Examples & Case Studies
-
LevelDB / RocksDB (LSM-Tree)
- Used as storage engine for Cassandra, HBase, TiKV, many others
- RocksDB: Facebook’s fork, optimized for NVMe SSDs
- Used inside: MyRocks (MySQL), MongoRocks (MongoDB)
-
InnoDB (B-Tree)
- MySQL’s default storage engine
- Clustered index: rows stored in primary key order
- Separate secondary indexes point back to primary key
-
Vertica / Snowflake (Column Store)
- Purpose-built for OLAP analytics
- Redundant column sorts, aggressive compression
- Query optimizer chooses best sort order at query time
-
Bitcask (Hash Index)
- Riak’s default storage engine
- All keys in RAM, values on disk
- Best for workloads with small key space, frequent updates to same keys
Questions
- Why are sequential writes faster than random writes, and how do LSM-trees exploit this?
- When would you use an LSM-tree storage engine vs a B-tree?
- How does compaction work in LSM-trees, and what are its downsides?
- What is write amplification and why does it matter?
- Why is column-oriented storage better for analytics than row-oriented?
- When should you use an OLAP warehouse vs querying your OLTP database directly?

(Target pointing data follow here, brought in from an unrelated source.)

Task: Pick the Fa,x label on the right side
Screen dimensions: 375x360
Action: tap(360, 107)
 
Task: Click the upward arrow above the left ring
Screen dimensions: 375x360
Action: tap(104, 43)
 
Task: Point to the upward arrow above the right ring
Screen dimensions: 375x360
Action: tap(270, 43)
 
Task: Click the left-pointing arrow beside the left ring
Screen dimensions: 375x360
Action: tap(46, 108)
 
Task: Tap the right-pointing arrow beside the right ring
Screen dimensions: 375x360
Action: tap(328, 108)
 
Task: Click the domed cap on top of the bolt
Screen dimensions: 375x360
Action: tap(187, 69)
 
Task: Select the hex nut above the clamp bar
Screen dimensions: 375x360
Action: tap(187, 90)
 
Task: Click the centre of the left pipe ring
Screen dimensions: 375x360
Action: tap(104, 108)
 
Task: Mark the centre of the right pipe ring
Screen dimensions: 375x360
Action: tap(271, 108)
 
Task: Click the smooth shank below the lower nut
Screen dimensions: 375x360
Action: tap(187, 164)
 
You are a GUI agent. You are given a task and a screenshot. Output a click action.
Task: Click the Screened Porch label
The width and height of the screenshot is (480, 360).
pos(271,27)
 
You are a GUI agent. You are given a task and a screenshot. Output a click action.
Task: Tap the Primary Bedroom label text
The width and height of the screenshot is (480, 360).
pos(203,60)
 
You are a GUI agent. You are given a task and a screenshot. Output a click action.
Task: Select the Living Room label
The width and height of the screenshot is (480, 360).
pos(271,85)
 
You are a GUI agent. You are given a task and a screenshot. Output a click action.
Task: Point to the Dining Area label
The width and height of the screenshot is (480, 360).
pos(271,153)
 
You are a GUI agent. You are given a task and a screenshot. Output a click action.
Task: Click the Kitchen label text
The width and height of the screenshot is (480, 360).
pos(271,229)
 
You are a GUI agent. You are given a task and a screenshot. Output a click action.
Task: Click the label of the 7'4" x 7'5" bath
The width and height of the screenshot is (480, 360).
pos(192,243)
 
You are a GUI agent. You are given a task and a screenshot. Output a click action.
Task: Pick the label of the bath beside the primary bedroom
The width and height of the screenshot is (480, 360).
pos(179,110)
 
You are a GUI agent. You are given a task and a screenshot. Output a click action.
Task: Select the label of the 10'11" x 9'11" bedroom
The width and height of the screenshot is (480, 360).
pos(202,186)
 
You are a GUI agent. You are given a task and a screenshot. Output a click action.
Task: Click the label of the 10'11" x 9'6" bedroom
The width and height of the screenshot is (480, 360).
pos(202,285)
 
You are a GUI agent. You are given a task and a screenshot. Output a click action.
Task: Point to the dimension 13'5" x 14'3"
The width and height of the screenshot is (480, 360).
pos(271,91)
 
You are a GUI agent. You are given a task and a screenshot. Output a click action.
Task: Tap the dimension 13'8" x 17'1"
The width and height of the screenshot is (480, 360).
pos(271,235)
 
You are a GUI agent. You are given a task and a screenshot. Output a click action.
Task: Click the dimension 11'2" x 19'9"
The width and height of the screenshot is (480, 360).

- What is a Bloom filter and why is it critical for LSM-tree performance?
- How does a data cube differ from a materialized view?
Modern Context (2026)
NVMe SSDs Change Trade-offs:
- Random I/O penalty for B-trees largely eliminated on NVMe
- LSM-tree sequential write advantage matters less
- RocksDB tuned specifically for NVMe characteristics
- New storage engine research: LSMT variants (WiscKey: key-value separation)
Cloud-Native Storage Separation:
- Disaggregated storage: compute separated from storage (Aurora, Neon, TiDB)
- Shared storage layer replaces WAL-per-node architectures
- S3-compatible object storage as “infinite disk”
HTAP (Hybrid Transactional/Analytical Processing):
- Single database for both OLTP and OLAP workloads
- TiDB (row store + column store in one), SingleStore, YugabyteDB
- Eliminates ETL pipeline latency for real-time analytics
Lakehouse Architecture:
- Delta Lake, Apache Iceberg, Apache Hudi
- ACID transactions over Parquet files on S3
- Blur the line between data lake and data warehouse
- Merge OLAP query performance with raw data flexibility
Vector Storage:
- HNSW (Hierarchical Navigable Small World) index for approximate nearest neighbor
- Specialized storage for embedding vectors
- Integrated into PostgreSQL (pgvector), Elasticsearch, and dedicated systems
Status: Notes complete
Last Updated: 2026-04-13